Code Name Verity and Seven

It’s the end of the semseter, and sadly the end of Books and Bops. I’ve so enjoyed writing these posts throughout the year and hope you enjoyed reading and listening! For my first post, I reviewed my favorite book – for my last, I’m reviewing my second-favorite!

As a little kid, I read everything I could get my hands on. It was usually fantasy novels, as that was the largest population in my public library, but I fell in love with historical fiction when I first read Fever. I later went down the World War II rabbit hole, where I discovered the absolute gut punch that is Elizabeth Wein’s Code Name Verity.

“I am a coward. I wanted to be heroic and I pretended I was. God, I tried hard last week. My God, I tried. But now I know I am a coward. And I’m going to give you anything you ask, everything I can remember. Absolutely Every Last Detail.”

The Book

Code Name Verity throws us right into Nazi-occupied France, where the novel kicks off in the form of the confession of a captured spy. Queenie, as she calls herself, has bargained for her life by sharing secrets of the Allied war effort. She’s kept in horrific conditions and tortured continuously as she writes everything she can. Spun in with her codes and locations of the airfield is the story of her friendship with Maddie, the pilot who flew her into France. She ended up with Maddie’s identification papers before she got captured and their plane was found crashed in a cornfield, so her retelling is also her tribute to Maddie as she grieves her death.

Only Maddie’s not dead – she’s very much alive and stranded in France with forged identification papers and very little understanding of the language. She’s just a pilot, and is not trained to hide in plain sight. As Maddie documents her struggle to get back home, it becomes clear that the two stories aren’t lining up – and not everything is as it seems.
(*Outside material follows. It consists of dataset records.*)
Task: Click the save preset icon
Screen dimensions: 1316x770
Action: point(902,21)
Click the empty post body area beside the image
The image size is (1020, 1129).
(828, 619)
As I said, this book is a total sucker punch that keeps you guessing the entire time. The girls obviously have a deep friendship that helps to keep them afloat throughout their ordeal. The novel is obviously fictional, but uses true stories of women spy networks in World War II as a basis of the story.
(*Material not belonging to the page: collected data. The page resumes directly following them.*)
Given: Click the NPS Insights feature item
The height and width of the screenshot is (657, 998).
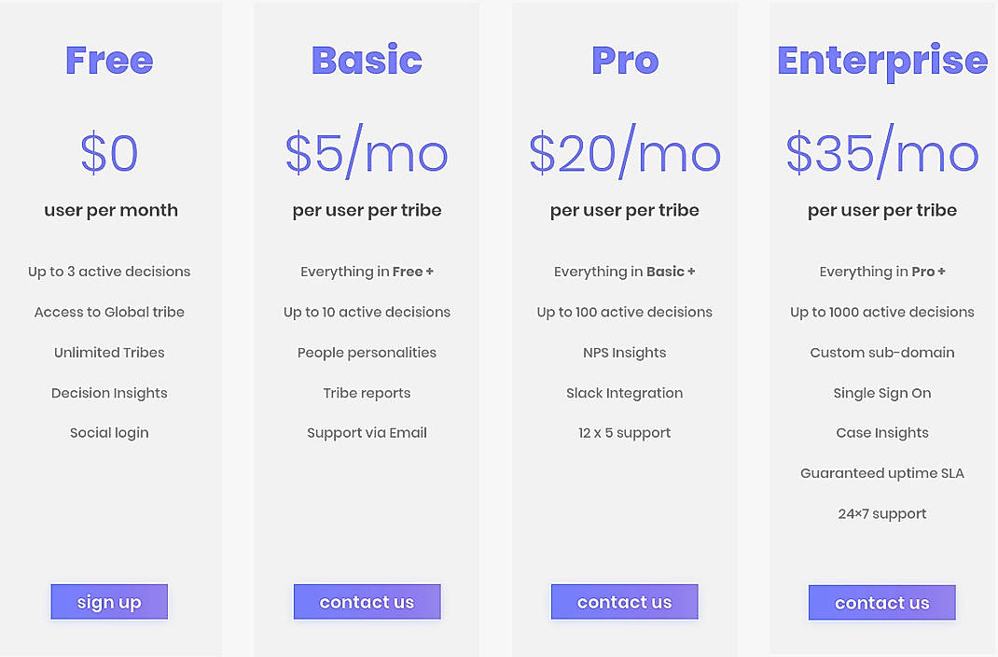Looking at the screenshot, I should click(624, 352).
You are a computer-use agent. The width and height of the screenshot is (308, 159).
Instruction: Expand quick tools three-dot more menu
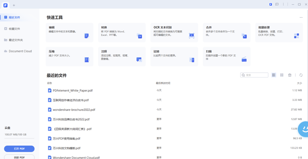pyautogui.click(x=301, y=18)
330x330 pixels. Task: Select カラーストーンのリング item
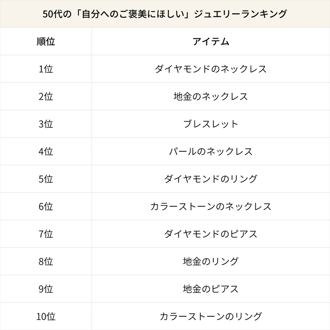click(x=211, y=316)
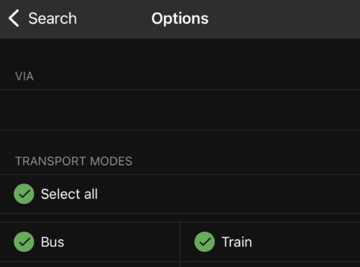Screen dimensions: 360x267
Task: Click the green circle icon beside Train
Action: click(x=205, y=242)
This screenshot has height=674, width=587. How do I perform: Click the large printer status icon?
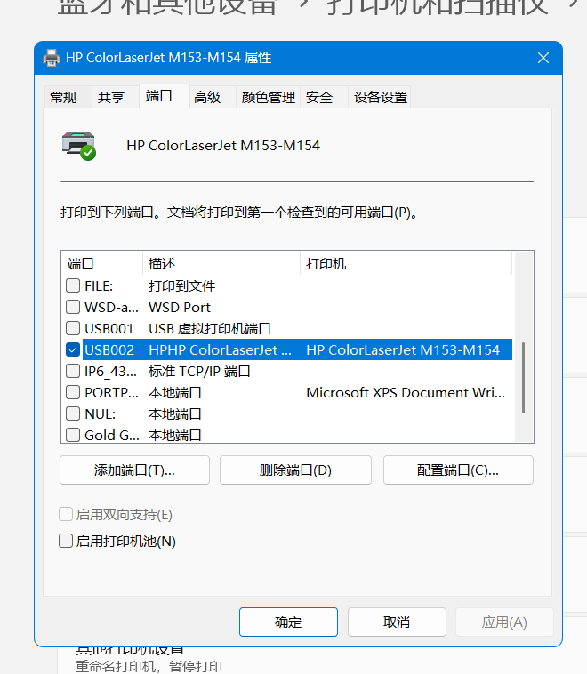click(78, 146)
Overall, Code Name Verity gets five out of five stars. It is an artfully crafted novel based in real situations, but the beginning of Queenie’s confession does drag if you’re not the type to enjoy tiny details. Once it picks up, and the reader gets invested, it is impossible to put it down.

The Bop

Code Name Verity‘s bop is “Seven” by Taylor Swift. The song looks back on a close friendship where one person had an unhappy home life. Although that’s not the case here, the song can be applied as the girls are both in different situations: one who’s doomed from the minute she lands and one who has been given a chance. The deep friendship and love is still there between the girls even as they go through their own struggles.


In conclusion, read Code Name Verity. You’ll laugh, you’ll cry, and you’ll start running around saying “Kiss me, Hardy!”

“I do mean fly safely. And I do mean come back.”